It need only be added that as the Algebrist, though the sequence of his terms is fixed by their relations rather than by their several values, must give a real value to the final one he reaches; so the thinker in words must let his concluding word or phrase be translated into its full sensible-image-value, under penalty of the thought being left unrealized and pale.

This is all I have to say about the sensible continuity and unity of our thought as contrasted with the apparent discreteness of the words, images, and other means by which it seems to be carried on. Between all their substantive elements there is 'transitive' consciousness, and the words and images are 'fringed,' and not as discrete as to a careless view they seem. Let us advance now to the next head in our description of Thought's stream.

4. Human thought appears to deal with objects independent of itself; that is, it is cognitive, or possesses the function of knowing.

For Absolute Idealism, the infinite Thought and its objects are one. The Objects are, through being thought; the eternal Mind is, through thinking them. Were a human thought alone in the world there would be no reason for any other assumption regarding it. Whatever it might have before it would be its vision, would be there, in its 'there,' or then, in its 'then'; and the question would never arise whether an extra-mental duplicate of it existed or not. The reason why we all believe that the objects of our thoughts have a duplicate existence outside, is that there are many human thoughts, each with the same objects, as we cannot help supposing. The judgment that my thought has the same object as his thought is what makes the psychologist call my thought cognitive of an outer reality. The judgment that my own past thought and my own present thought are of the same object is what makes me take the object out of either and project it by a sort of triangulation into an independent position, from which it may appear to both. Sameness in a multiplicity of objective appearances is thus the basis of our belief in realities outside of thought.[242] In [Chapter XII] we shall have to take up the judgment of sameness again.

To show that the question of reality being extra-mental or not is not likely to arise in the absence of repeated experiences of the same, take the example of an altogether unprecedented experience, such as a new taste in the throat. Is it a subjective quality of feeling, or an objective quality felt? You do not even ask the question at this point. It is simply that taste. But if a doctor hears you describe it, and says: "Ha! Now you know what heartburn is," then it becomes a quality already existent extra mentem tuam, which you in turn have come upon and learned. The first spaces, times, things, qualities, experienced by the child probably appear, like the first heartburn, in this absolute way, as simple beings, neither in nor out of thought.

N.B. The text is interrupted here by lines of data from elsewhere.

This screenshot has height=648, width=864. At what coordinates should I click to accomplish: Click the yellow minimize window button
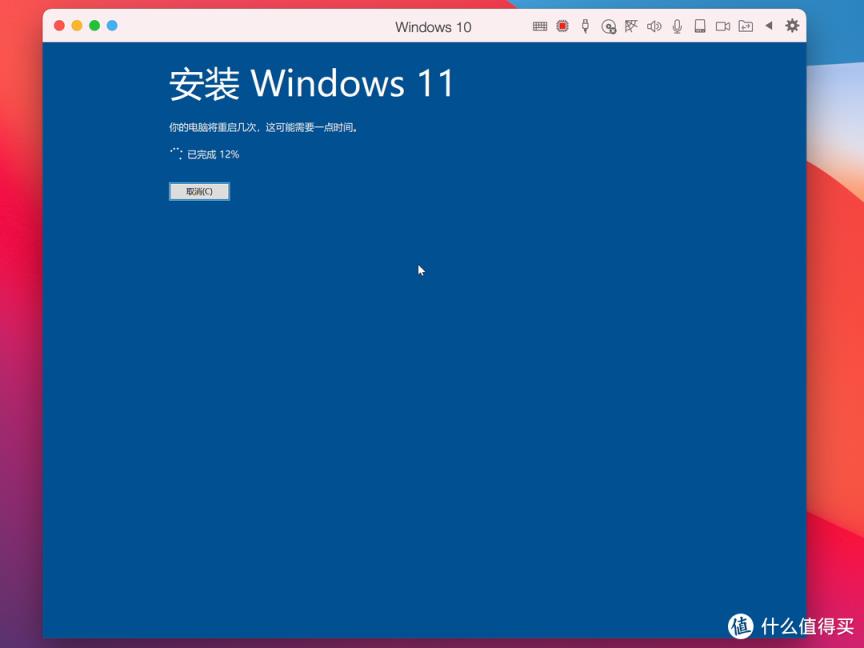[x=77, y=26]
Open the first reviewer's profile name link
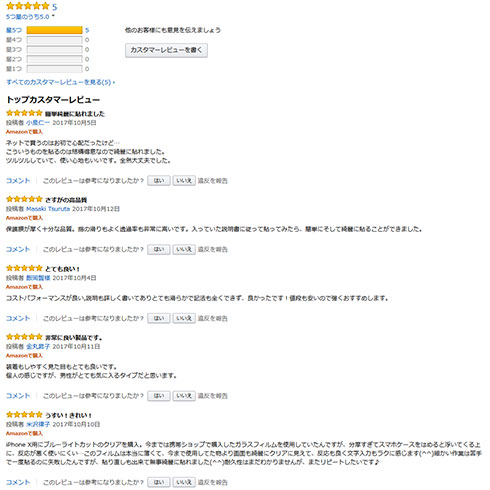 coord(38,123)
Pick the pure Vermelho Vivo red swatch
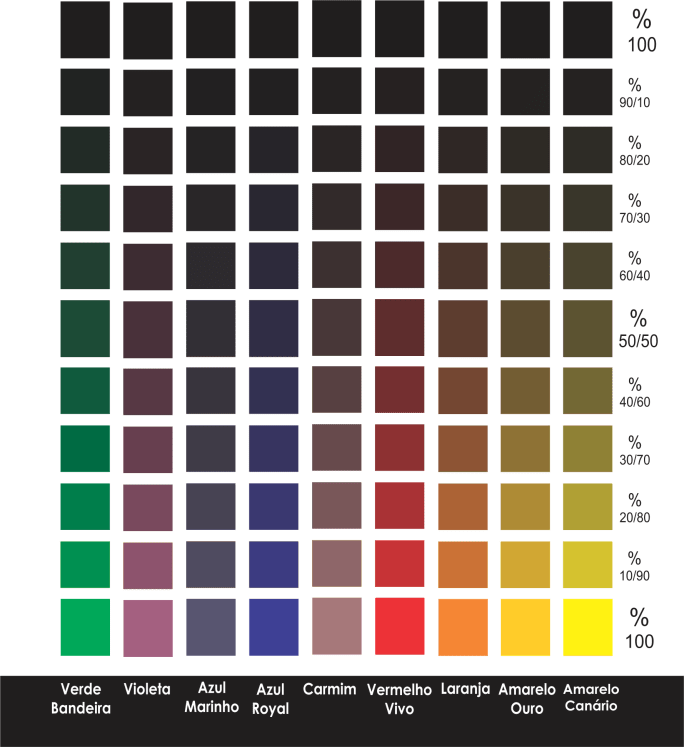 (399, 627)
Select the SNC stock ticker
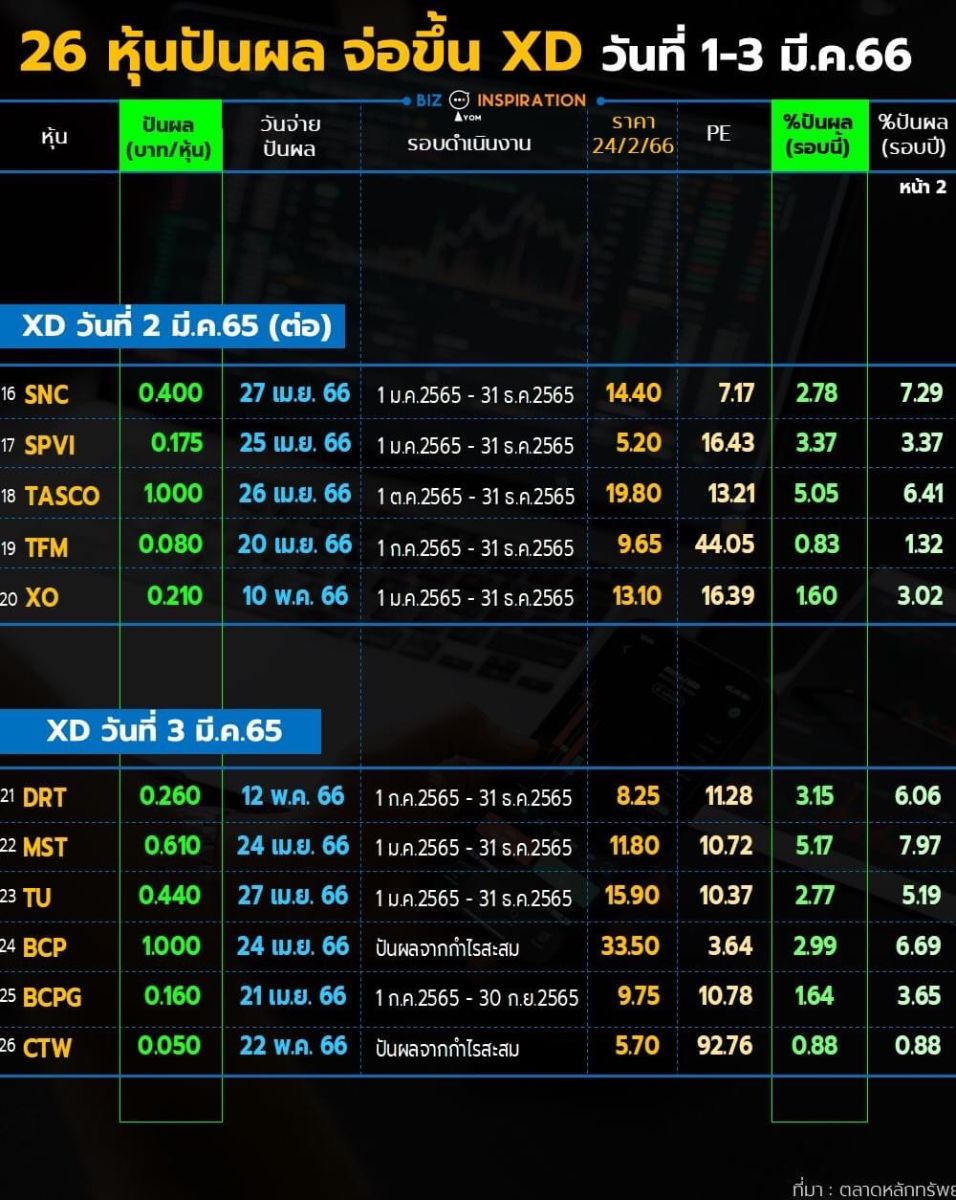This screenshot has width=956, height=1200. [x=46, y=394]
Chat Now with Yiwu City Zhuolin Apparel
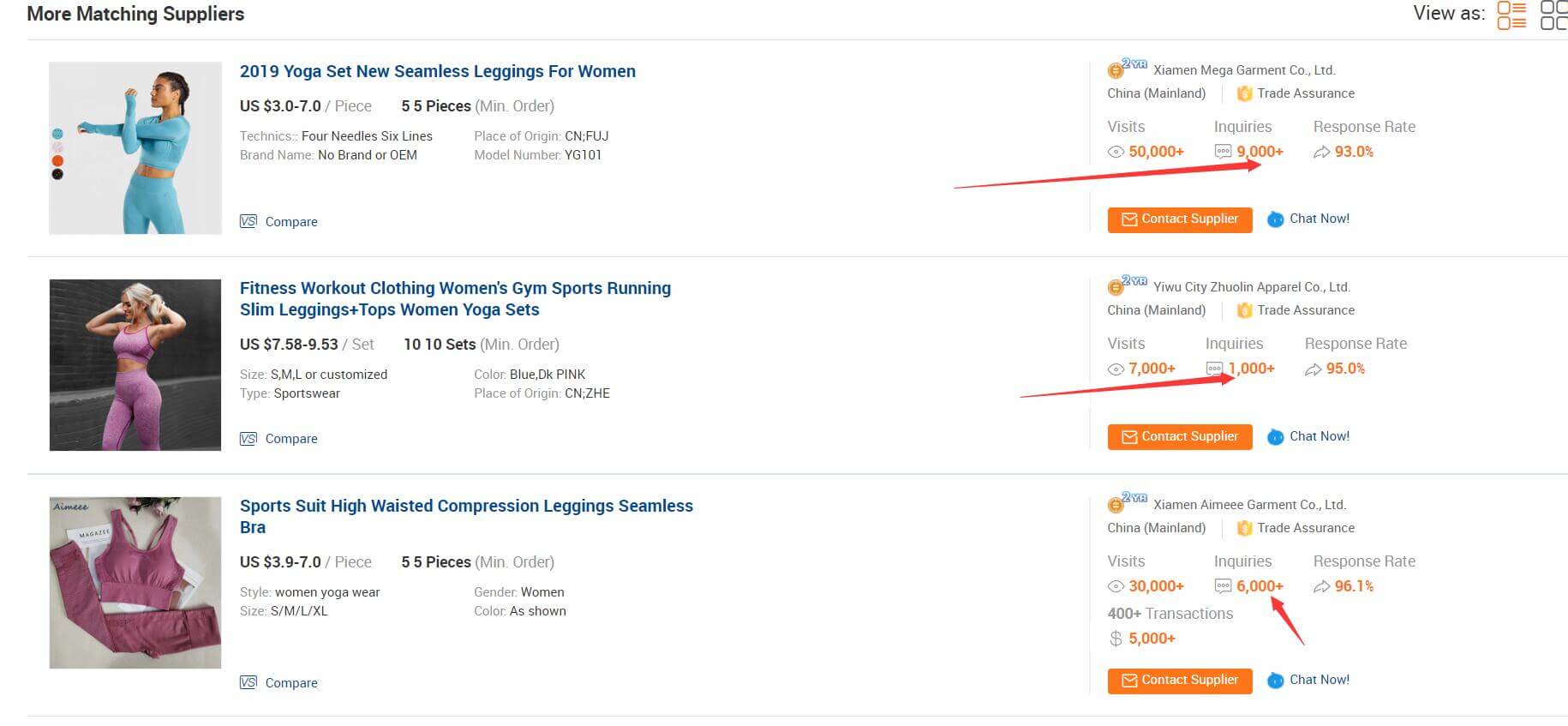 (1308, 437)
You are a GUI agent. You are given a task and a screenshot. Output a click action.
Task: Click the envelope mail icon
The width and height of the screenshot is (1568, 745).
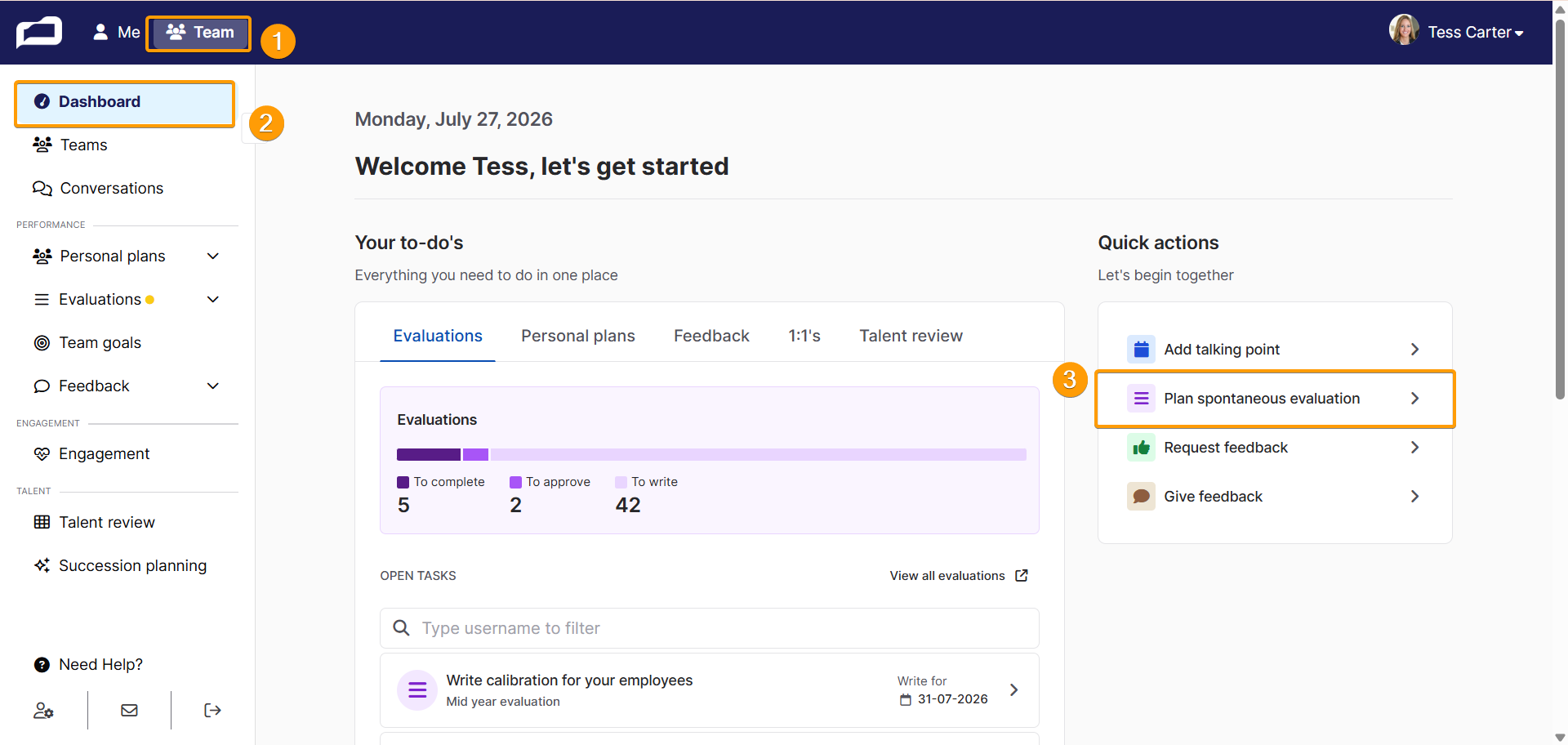coord(129,711)
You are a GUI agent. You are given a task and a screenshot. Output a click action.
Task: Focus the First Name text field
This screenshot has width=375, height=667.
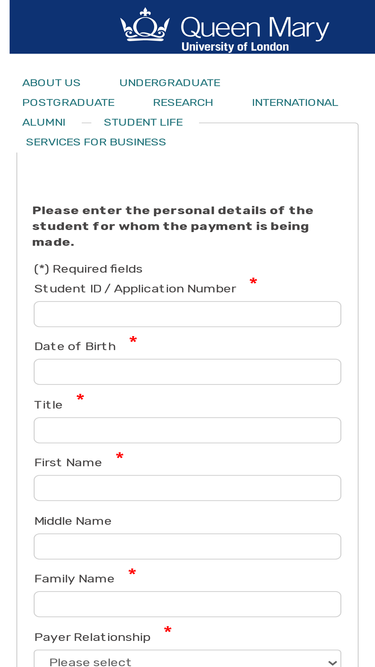pyautogui.click(x=188, y=488)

But later, by having other thoughts than this present one, and making repeated judgments of sameness among their objects, he corroborates in himself the notion of realities, past and distant as well as present, which realities no one single thought either possesses or engenders, but which all may contemplate and know. This, as was stated in the last chapter, is the psychological point of view, the relatively uncritical non-idealistic point of view of all natural science, beyond which this book cannot go. A mind which has become conscious of its own cognitive function, plays what we have called 'the psychologist' upon itself. It not only knows the things that appear before it; it knows that it knows them. This stage of reflective condition is, more or less explicitly, our habitual adult state of mind.

It cannot, however, be regarded as primitive. The consciousness of objects must come first. We seem to lapse into this primordial condition when consciousness is reduced to a minimum by the inhalation of anæsthetics or during a faint. Many persons testify that at a certain stage of the anæsthetic process objects are still cognized whilst the thought of self is lost. Professor Herzen says:[243]

"During the syncope there is absolute psychic annihilation, the absence of all consciousness; then at the beginning of coming to, one has at a certain moment a vague, limitless, infinite feeling—a sense of existence in general without the least trace of distinction between the me and the not-me."

Dr. Shoemaker of Philadelphia describes during the deepest conscious stage of ether-intoxication a vision of

"two endless parallel lines in swift longitudinal motion ... on a uniform misty background ... together with a constant sound or whirr, not loud but distinct ... which seemed to be connected with the parallel lines.... These phenomena occupied the whole field. There were present no dreams or visions in any way connected with human affairs, no ideas or impressions akin to anything in past experience, no emotions, of course no idea of personality. There was no conception as to what being it was that was regarding the two lines, or that there existed any such thing as such a being; the lines and waves were all."[244]

Similarly a friend of Mr. Herbert Spencer, quoted by him in 'Mind' (vol iii, p. 556), speaks of "an undisturbed empty quiet everywhere except that a stupid presence lay like a heavy intrusion somewhere—a blotch on the calm." This sense of objectivity and lapse of subjectivity, even when the object is almost indefinable, is, it seems to me, a somewhat familiar phase in chloroformization, though in my own case it is too deep a phase for any articulate after-memory to remain. I only know that as it vanishes I seem to wake to a sense of my own existence as something additional to what had previously been there.[245]